O contrapeso ao STF previsto em lei está no Senado e, por isso, os opositores ao governo Lula, maior alvo do Supremo nos últimos anos — outrora era o próprio Lula, entre outros petistas que lamentavam o “acovardamento” do STF — insistem em apresentar pedidos de impeachment de Moraes, que se tornou a pauta do ato de 7 de Setembro na avenida Paulista (foto).
Assim como o ímpeto da oposição, a “prudência” do presidente do Senado, Rodrigo Pacheco (PSD-MG), em relação à abertura de um processo de impeachment de Moraes faz parte de cálculos políticos.
“Qualquer medida drástica de ruptura entre Poderes, neste momento, afeta a economia do Brasil, afeta a inflação, afeta o dólar, afeta o desemprego, afeta o nosso desenvolvimento”, disse Pacheco, sem dizer que liderar um processo como esse também afetaria suas próprias pretensões políticas.
A exemplo de Eduardo Cunha, que não deu início ao processo de impeachment de Dilma Rousseff pensando exatamente no futuro do país, Pacheco também não engaveta o de Moraes por temer a inflação. Como deixou claro o caso das emendas parlamentares, ninguém está disposto a abrir mão de poder em Brasília, e os ministros do STF certamente reagirão duramente a qualquer tentativa de contenção externa.
E a República?
Mas e a República, pela qual todos dizem zelar, como fica no meio desse jogo de poder? Depois dos últimos cinco anos, está claro que a imposição de algum limite ao Supremo fará mais bem do que mal à democracia brasileira — e ao próprio tribunal. Infelizmente, a única ferramenta disponível hoje, para além da autocontenção, como sugeriu o discreto Edson Fachin, é o impedimento de um dos ministros da Corte.
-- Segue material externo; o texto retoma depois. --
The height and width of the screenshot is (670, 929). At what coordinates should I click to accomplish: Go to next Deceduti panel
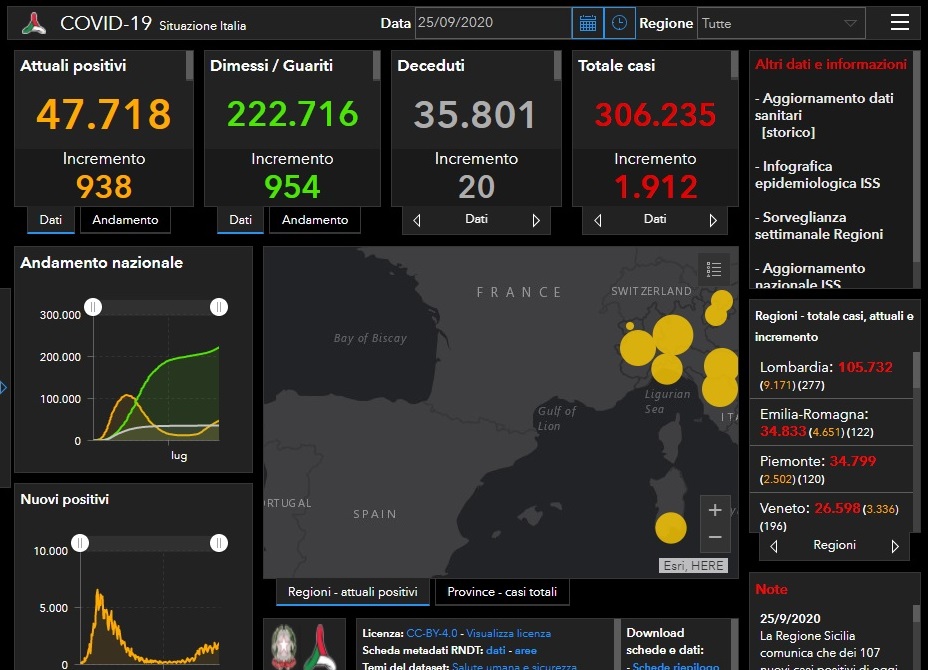[x=536, y=220]
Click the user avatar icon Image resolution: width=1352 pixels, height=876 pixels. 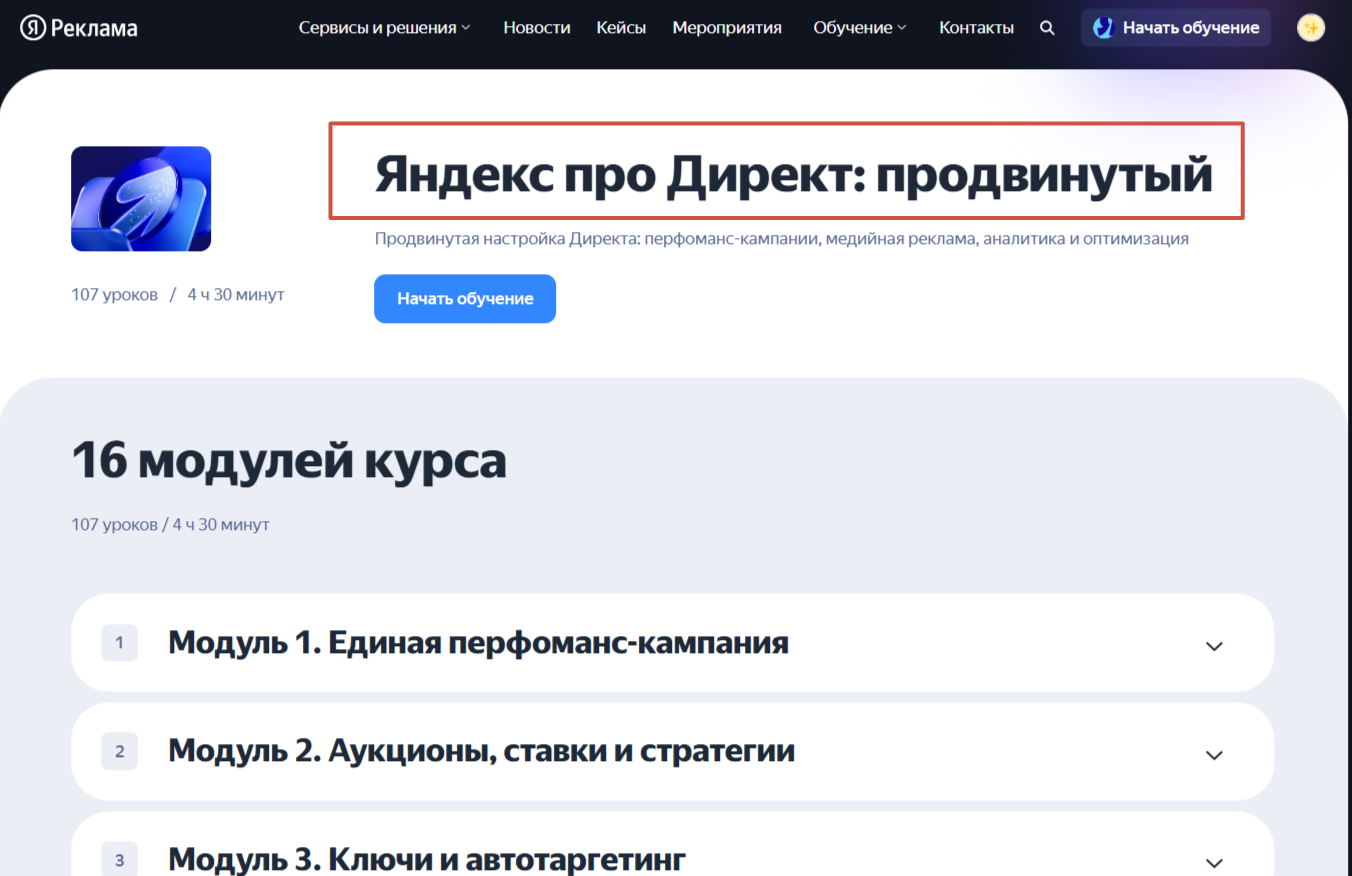tap(1310, 28)
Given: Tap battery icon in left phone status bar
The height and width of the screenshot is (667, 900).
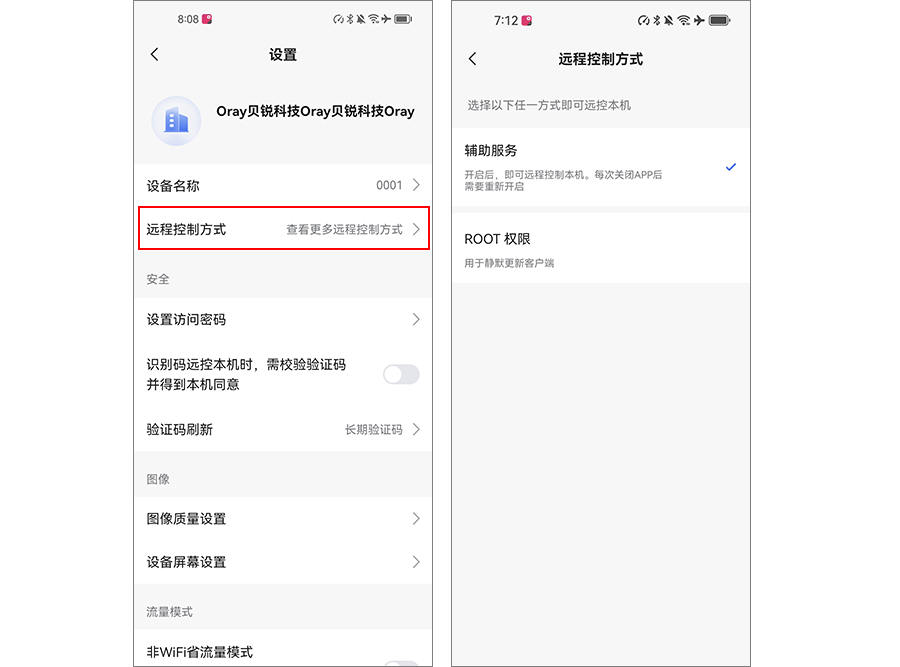Looking at the screenshot, I should [404, 19].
Aguarda votação na Câmara, contudo, uma série de projetos com a pretensão de modular o poder do STF. Seria ingenuidade pensar que esse movimento é desprovido de intenções políticas, pois há uma clara — quase declarada — intenção de retaliação, mas é assim que funciona o parlamento de qualquer país, e resta torcer para que se escreva certo por linhas tortas.
Uma das propostas prevê que decisões liminares tomadas por apenas um ministro, as famigeradas decisões monocráticas, sejam automaticamente encaminhadas para a próxima sessão do plenário, para que a maioria possa julgá-la e, se for o caso, referendá-la.
Esse mesmo projeto de lei prevê também que o Congresso Nacional poderia “sustar” os efeitos de uma decisão do STF “pelo voto de dois terços dos membros de cada uma de suas Casas Legislativas” caso os parlamentares interpretem que “a decisão [do STF] exorbita do adequado exercício da função jurisdicional e inova o ordenamento jurídico como norma geral e abstrata”.
Cartão vermelho
Seguindo a lógica do veto presidencial a projetos de lei aprovados pelo Congresso, que o parlamento pode derrubar, a proposta prevê também que o STF teria a prerrogativa de manter a decisão original questionada pelos parlamentares “pelo voto de quatro quintos de seus membros”.
A aprovação de um projeto como esse teria o caráter de um cartão amarelo para o tribunal, na comparação com o cartão vermelho que significaria um impeachment. Mas a base do governo Lula trava o avanço dessa, entre outras propostas, na Comissão de Constituição e Justiça e de Cidadania da Câmara.
Não bastasse, Lula convidou e Moraes aceitou participar do desfile de 7 de Setembro em Brasília, que serviu como uma espécie de desagravo ao ministro e reforçou as suspeitas sobre o caráter político de suas decisões.
Depois, teve até churrasco supremo no Palácio da Alvorada. No atual contexto, esse tipo de comportamento transforma o impeachment de um ministro do STF em um ato a favor do tribunal, e não contra.